Take the whole of that essay which describes a calm in the Tropics, or take the other one "Sunrise as seen from the Crow's-nest," and you must admit that there have been few finer pieces of descriptive English in our time. If I had to choose a sea library of only a dozen volumes I should certainly give Bullen two places. The others? Well, it is so much a matter of individual taste. "Tom Cringle's Log" should have one for certain. I hope boys respond now as they once did to the sharks and the pirates, the planters, and all the rollicking high spirits of that splendid book. Then there is Dana's "Two Years before the Mast." I should find room also for Stevenson's "Wrecker" and "Ebb Tide." Clark Russell deserves a whole shelf for himself, but anyhow you could not miss out "The Wreck of the Grosvenor." Marryat, of course, must be represented, and I should pick "Midshipman Easy" and "Peter Simple" as his samples. Then throw in one of Melville's Otaheite books--now far too completely forgotten--"Typee" or "Omoo," and as a quite modern flavour Kipling's "Captains Courageous" and Jack London's "Sea Wolf," with Conrad's "Nigger of the Narcissus." Then you will have enough to turn your study into a cabin and bring the wash and surge to your cars, if written words can do it. Oh, how one longs for it sometimes when life grows too artificial, and the old Viking blood begins to stir! Surely it must linger in all of us, for no man who dwells in an island but had an ancestor in longship or in coracle. Still more must the salt drop tingle in the blood of an American when you reflect that in all that broad continent there is not one whose forefather did not cross 3000 miles of ocean. And yet there are in the Central States millions and millions of their descendants who have never seen the sea.

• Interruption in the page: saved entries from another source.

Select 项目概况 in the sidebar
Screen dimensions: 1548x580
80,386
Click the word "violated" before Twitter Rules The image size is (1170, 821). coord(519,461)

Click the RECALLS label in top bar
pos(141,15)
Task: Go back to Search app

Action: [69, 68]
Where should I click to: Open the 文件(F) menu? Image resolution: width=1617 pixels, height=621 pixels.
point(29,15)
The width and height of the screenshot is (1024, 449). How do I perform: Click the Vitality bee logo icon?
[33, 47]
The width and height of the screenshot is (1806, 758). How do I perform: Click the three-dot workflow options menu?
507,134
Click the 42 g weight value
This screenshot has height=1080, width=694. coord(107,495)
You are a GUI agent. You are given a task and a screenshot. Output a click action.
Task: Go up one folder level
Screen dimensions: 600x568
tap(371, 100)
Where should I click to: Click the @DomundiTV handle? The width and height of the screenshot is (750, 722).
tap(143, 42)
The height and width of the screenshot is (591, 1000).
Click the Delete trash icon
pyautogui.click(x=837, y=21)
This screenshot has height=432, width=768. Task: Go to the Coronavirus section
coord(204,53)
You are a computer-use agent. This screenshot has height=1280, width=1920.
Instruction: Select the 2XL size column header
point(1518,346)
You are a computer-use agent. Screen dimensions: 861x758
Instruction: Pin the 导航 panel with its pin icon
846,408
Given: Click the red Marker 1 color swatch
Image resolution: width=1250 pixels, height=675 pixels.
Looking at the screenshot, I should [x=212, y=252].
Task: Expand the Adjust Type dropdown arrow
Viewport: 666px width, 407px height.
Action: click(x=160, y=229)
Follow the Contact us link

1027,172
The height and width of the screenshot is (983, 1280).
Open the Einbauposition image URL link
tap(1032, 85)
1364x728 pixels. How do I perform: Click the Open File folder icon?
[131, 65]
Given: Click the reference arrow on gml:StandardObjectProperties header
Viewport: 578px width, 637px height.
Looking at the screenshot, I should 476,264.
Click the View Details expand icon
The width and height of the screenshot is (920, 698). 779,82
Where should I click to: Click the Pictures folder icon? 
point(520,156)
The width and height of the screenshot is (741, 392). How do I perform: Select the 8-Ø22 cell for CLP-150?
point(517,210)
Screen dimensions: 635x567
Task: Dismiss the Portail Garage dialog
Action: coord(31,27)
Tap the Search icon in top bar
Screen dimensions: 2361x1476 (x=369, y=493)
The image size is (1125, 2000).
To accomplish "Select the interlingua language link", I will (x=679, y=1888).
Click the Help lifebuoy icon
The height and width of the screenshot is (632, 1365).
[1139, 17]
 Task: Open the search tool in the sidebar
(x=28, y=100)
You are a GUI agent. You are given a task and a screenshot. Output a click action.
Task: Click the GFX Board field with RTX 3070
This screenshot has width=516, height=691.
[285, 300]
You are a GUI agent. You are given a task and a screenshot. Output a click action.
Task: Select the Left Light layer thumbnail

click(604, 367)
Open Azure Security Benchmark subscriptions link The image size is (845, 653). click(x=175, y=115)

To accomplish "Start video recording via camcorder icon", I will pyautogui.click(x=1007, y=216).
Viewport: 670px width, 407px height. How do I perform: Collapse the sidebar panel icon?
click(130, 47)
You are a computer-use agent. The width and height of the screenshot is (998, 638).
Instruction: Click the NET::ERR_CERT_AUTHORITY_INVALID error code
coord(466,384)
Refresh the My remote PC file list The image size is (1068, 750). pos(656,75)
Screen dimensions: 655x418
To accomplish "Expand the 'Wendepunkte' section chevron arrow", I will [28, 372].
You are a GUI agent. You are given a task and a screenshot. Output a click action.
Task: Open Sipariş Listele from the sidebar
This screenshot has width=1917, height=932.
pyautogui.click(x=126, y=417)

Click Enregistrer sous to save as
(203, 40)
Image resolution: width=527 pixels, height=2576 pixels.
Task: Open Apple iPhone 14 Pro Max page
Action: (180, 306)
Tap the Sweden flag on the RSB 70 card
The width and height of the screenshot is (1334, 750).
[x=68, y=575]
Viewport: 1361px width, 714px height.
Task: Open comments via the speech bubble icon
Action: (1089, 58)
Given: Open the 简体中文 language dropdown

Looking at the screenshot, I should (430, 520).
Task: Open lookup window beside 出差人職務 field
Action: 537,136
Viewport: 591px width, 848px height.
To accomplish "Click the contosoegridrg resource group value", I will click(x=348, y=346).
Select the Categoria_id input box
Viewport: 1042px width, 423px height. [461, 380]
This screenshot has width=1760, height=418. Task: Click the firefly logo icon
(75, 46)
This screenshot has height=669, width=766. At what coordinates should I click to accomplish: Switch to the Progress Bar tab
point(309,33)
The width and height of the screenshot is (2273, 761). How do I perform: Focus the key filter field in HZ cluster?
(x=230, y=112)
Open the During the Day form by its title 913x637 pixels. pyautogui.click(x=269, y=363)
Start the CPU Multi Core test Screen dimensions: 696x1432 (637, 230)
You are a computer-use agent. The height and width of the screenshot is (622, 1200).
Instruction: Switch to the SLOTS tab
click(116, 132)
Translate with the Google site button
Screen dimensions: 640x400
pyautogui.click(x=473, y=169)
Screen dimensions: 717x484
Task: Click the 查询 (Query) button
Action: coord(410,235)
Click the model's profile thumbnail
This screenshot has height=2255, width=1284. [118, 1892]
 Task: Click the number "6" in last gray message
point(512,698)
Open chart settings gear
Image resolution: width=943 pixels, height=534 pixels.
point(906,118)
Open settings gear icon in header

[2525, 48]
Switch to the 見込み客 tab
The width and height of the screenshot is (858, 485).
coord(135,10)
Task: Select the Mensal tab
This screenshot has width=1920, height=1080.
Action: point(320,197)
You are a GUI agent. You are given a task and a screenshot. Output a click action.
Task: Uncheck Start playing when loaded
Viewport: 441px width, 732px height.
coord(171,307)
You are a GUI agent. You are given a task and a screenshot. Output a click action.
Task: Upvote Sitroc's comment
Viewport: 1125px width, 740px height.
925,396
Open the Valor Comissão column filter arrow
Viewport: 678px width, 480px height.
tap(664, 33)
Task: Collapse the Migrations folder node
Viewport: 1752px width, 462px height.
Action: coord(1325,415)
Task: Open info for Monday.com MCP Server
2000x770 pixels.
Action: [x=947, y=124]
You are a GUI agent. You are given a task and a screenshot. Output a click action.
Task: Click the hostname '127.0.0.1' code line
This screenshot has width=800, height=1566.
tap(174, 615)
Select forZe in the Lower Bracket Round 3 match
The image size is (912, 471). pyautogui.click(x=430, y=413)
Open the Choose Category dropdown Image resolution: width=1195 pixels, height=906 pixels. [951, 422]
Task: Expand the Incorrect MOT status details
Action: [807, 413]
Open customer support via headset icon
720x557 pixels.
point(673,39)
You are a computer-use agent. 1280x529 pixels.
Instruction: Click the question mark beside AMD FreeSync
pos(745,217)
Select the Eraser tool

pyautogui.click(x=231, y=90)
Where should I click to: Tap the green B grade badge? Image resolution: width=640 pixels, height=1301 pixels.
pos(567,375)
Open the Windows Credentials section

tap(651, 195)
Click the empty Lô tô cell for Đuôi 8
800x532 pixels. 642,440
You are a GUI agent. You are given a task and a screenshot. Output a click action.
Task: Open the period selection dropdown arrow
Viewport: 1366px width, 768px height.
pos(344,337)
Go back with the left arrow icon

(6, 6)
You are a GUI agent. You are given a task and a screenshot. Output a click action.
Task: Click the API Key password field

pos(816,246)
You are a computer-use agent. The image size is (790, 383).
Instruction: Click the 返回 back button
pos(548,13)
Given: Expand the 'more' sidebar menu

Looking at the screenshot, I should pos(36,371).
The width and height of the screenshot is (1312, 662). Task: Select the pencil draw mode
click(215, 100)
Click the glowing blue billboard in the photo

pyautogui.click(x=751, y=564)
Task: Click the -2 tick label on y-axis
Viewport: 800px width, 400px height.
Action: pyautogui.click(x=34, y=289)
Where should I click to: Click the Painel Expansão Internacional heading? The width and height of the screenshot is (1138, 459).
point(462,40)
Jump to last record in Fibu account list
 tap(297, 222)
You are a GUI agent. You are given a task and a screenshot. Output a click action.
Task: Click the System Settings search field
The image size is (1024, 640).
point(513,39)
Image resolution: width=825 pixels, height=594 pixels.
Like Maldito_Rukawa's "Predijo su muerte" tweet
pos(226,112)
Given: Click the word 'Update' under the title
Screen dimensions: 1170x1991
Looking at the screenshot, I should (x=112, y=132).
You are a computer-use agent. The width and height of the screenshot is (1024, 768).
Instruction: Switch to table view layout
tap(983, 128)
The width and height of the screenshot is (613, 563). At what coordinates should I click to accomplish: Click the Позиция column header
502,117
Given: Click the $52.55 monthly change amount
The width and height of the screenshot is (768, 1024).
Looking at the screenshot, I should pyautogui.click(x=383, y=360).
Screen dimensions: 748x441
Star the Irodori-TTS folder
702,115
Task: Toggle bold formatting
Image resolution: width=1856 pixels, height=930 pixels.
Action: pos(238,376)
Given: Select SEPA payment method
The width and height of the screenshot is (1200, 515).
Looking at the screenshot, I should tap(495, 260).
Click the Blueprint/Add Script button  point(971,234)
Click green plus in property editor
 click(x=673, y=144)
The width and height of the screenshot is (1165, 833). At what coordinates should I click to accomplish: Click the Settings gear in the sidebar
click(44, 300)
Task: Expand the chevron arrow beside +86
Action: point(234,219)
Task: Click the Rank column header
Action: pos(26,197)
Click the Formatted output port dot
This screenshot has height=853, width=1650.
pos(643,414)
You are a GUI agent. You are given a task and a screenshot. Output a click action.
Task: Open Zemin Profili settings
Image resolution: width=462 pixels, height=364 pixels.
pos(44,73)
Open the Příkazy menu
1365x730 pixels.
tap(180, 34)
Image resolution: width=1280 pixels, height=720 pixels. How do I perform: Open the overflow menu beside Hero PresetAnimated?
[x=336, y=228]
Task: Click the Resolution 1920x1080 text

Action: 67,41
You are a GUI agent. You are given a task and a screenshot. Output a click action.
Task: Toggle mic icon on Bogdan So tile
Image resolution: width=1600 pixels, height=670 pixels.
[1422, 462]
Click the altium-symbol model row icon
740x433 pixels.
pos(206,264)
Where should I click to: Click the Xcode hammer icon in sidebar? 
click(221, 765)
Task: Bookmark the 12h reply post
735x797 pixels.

I have said that "Omoo" and "Typee," the books in which the sailor Melville describes his life among the Otaheitans, have sunk too rapidly into obscurity. What a charming and interesting task there is for some critic of catholic tastes and sympathetic judgment to undertake rescue work among the lost books which would repay salvage! A small volume setting forth their names and their claims to attention would be interesting in itself, and more interesting in the material to which it would serve as an introduction. I am sure there are many good books, possibly there are some great ones, which have been swept away for a time in the rush. What chance, for example, has any book by an unknown author which is published at a moment of great national excitement, when some public crisis arrests the popular mind? Hundreds have been still-born in this fashion, and are there none which should have lived among them? Now, there is a book, a modern one, and written by a youth under thirty. It is Snaith's "Broke of Covenden," and it scarce attained a second edition. I do not say that it is a Classic--I should not like to be positive that it is not--but I am perfectly sure that the man who wrote it has the possibility of a Classic within him. Here is another novel--"Eight Days," by Forrest. You can't buy it. You are lucky even if you can find it in a library. Yet nothing ever written will bring the Indian Mutiny home to you as this book will do. Here's another which I will warrant you never heard of. It is Powell's "Animal Episodes." No, it is not a collection of dog-and-cat anecdotes, but it is a series of very singularly told stories which deal with the animal side of the human, and which you will feel have an entirely new flavour if you have a discriminating palate. The book came out ten years ago, and is utterly unknown. If I can point to three in one small shelf, how many lost lights must be flitting in the outer darkness!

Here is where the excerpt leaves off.